Filistin

İsrail’in Filistin’e Yönelik Zulmü 8 Ekim Sonrası Yeni Bir Eşiğe Ulaştı: Soykırım Politikasının Son Aşaması

1948’den bu yana Filistin halkına uyguladığı baskı, işgal ve yerinden etme politikalarını sürdüren İsrail, 8 Ekim 2023’ten itibaren şiddeti tarihte görülmemiş bir boyuta taşıdı. Hukuk sisteminden yerleşim planlarına kadar her alanda Filistinlilere yönelik saldırılar hız kazandı.

Abone Ol

8 Ekim sonrası şiddetin boyutu
İsrail’in 7 Ekim 2023’teki olayları bahane ederek başlattığı operasyonlar, Gazze Şeridi’nden Batı Şeria’ya, Doğu Kudüs’ten İsrail vatandaşlığına sahip Filistinlilere kadar geniş bir coğrafyada şiddet ve baskıyı artırdı. Gazze’de bombardımanlar, ev yıkımları ve temel ihtiyaçların silah olarak kullanılması, uluslararası insan hakları örgütleri tarafından “soykırım” boyutunda değerlendiriliyor.

Hukuk ve baskı araçları
Adalah İnsan Hakları Örgütü’nden Hadeel Ebu Salih, İsrail yargısının Filistinlilere karşı baskı aracı olarak kullanılmaya başlandığını vurguladı. Salih, 8 Ekim’den bu yana 800’den fazla tutuklama yapıldığını, çoğunda iddianame düzenlenmediğini ve mahkemelerin tutukluluk sürelerini uzattığını açıkladı. Salih, “İsrail, Yahudiler için demokratik, Araplar için baskıcı bir devlete dönüştü” dedi.
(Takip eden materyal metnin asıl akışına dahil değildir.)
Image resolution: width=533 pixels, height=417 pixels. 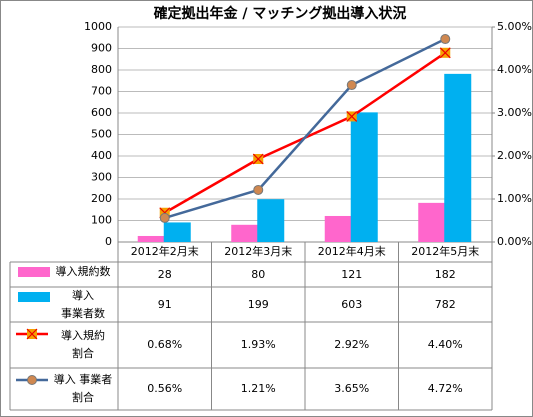 I want to click on y-tick-label: 200, so click(x=102, y=198).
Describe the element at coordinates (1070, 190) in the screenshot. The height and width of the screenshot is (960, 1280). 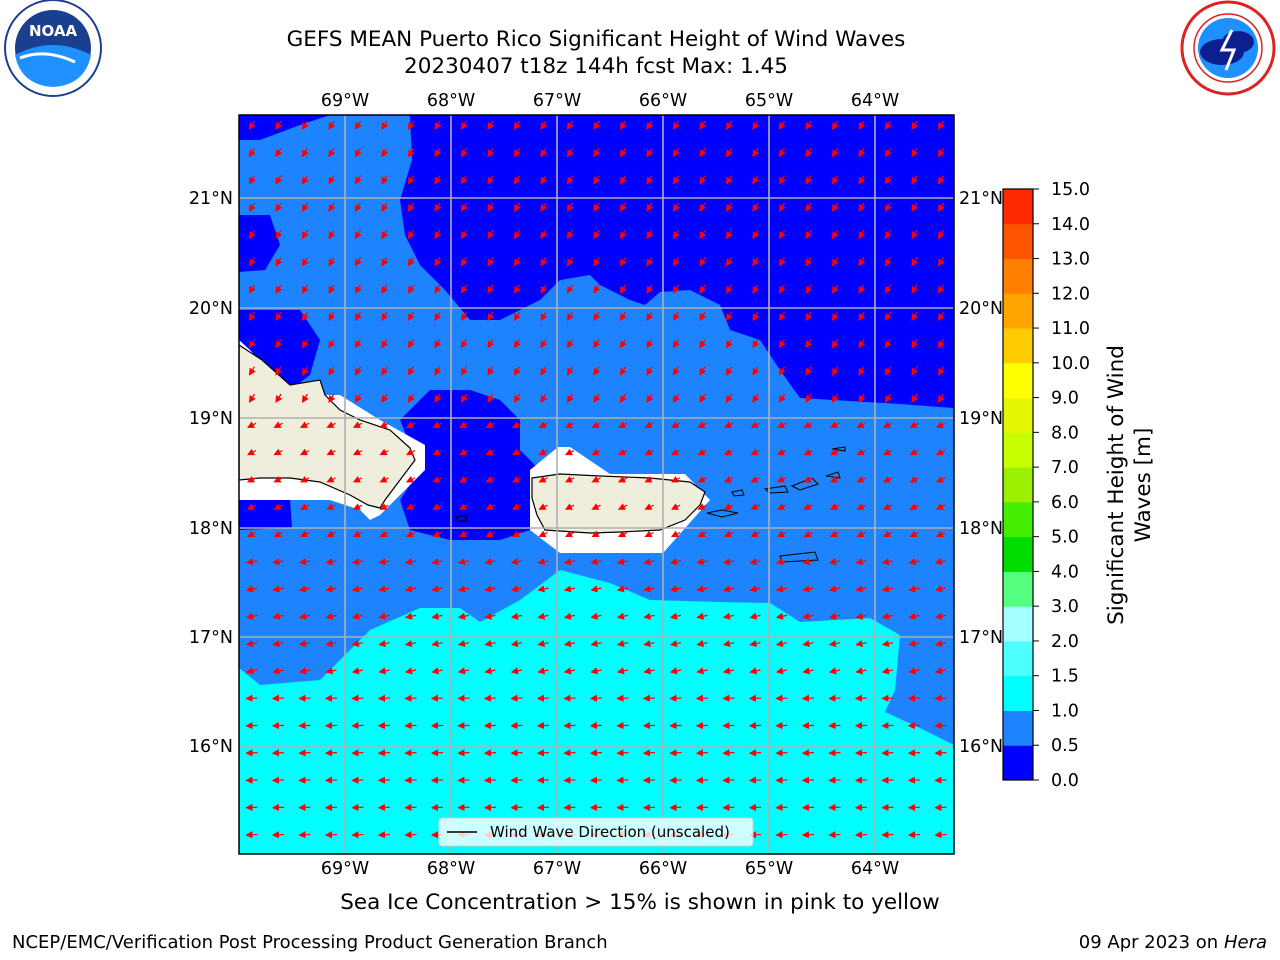
I see `colorbar-tick-label: 15.0` at that location.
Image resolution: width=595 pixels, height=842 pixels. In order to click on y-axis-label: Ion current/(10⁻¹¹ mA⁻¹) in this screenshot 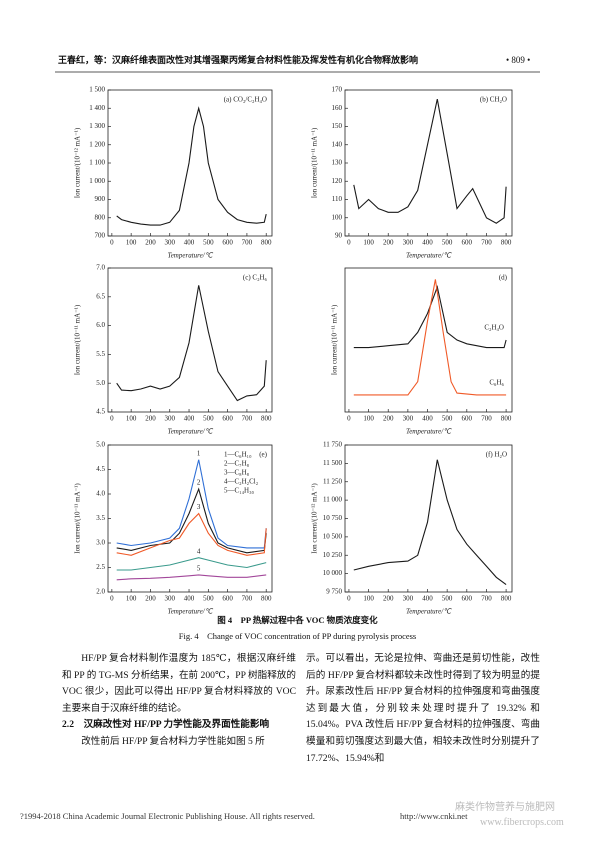, I will do `click(315, 162)`.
Ev yıkımları ve mülksüzleştirme
İsrailli antropolog Jeff Halper, İsrail’in Filistin topraklarını Yahudileştirme stratejisine hız verdiğini belirtti. Halper, 1948’den bugüne kadar yaklaşık yarım milyon Filistin evinin yıkıldığını açıkladı. 8 Ekim sonrası süreç, İsrail’in son aşamaya geçtiği ve tüm frenlerin kalktığı bir dönem olarak tanımlanıyor.

Kişisel dram: Fahr Ebu Diyab örneği
Doğu Kudüs Silvan Mahallesi’nde doğup büyüyen Fahr Ebu Diyab, 1963’ten kalan ailesinin evinin 14 Şubat 2024’te iş makineleriyle yıkıldığını aktardı. Diyab, “Evimizi yıkmaları sadece bir binayı değil, hayatımızı, geçmişimizi, geleceğimizi yok etmeleri demek” dedi. Diyab, yıkım sırasında iş makineleri ve polislerin yemek masraflarının bile kendisine ceza olarak yansıtıldığını anlattı.

Asıl hedef: Doğu Kudüs ve Batı Şeria
Halper, İsrail’in esas hedefinin işgal altındaki Doğu Kudüs ve Batı Şeria olduğunu vurguladı. Yerleşim politikaları, mülksüzleştirme ve ev yıkımlarıyla bölgede Yahudileştirme süreci hızlanıyor. Silvan Mahallesi’nde “Davud Şehri” adıyla inşa edilen yasa dışı yerleşimlerle, Filistinliler hem evlerinden hem de topraklarından sürülüyor.

Uluslararası boyut ve tepki çağrısı
Ebu Diyab, Kudüs’ün yalnızca Filistinlilerin değil, tüm İslam dünyasının sorumluluğunda olduğunu belirterek uluslararası toplumun sessizliğine tepki gösterdi. Avukatlar ve insan hakları örgütleri, İsrail’in yargı, polis ve yerleşim araçlarını bir ceza ve intikam mekanizması olarak kullandığını kaydediyor.


Halper, “7 Ekim, Filistin halkının 130 yıldır süren kayıplarının sonucu. 18 yıllık Gazze ablukası ve süregelen şiddet bu saldırının temel nedenleri. İsrail’in hedefi, tüm Filistin’i ele geçirmek ve toprakları Yahudileştirmek” dedi.